** start **
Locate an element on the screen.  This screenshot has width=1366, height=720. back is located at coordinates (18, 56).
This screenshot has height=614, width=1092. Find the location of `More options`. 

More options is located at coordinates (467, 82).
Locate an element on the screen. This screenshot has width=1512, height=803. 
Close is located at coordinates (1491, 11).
** end **
SET EXERCISE
Give the data again, but replace "element" with "item" everywhere it appears and leave everything else unchanged.

EXERCISE ANSWER
Locate an item on the screen.  This screenshot has width=1366, height=720. back is located at coordinates (18, 56).
This screenshot has height=614, width=1092. Find the location of `More options`. 

More options is located at coordinates (467, 82).
Locate an item on the screen. This screenshot has width=1512, height=803. 
Close is located at coordinates (1491, 11).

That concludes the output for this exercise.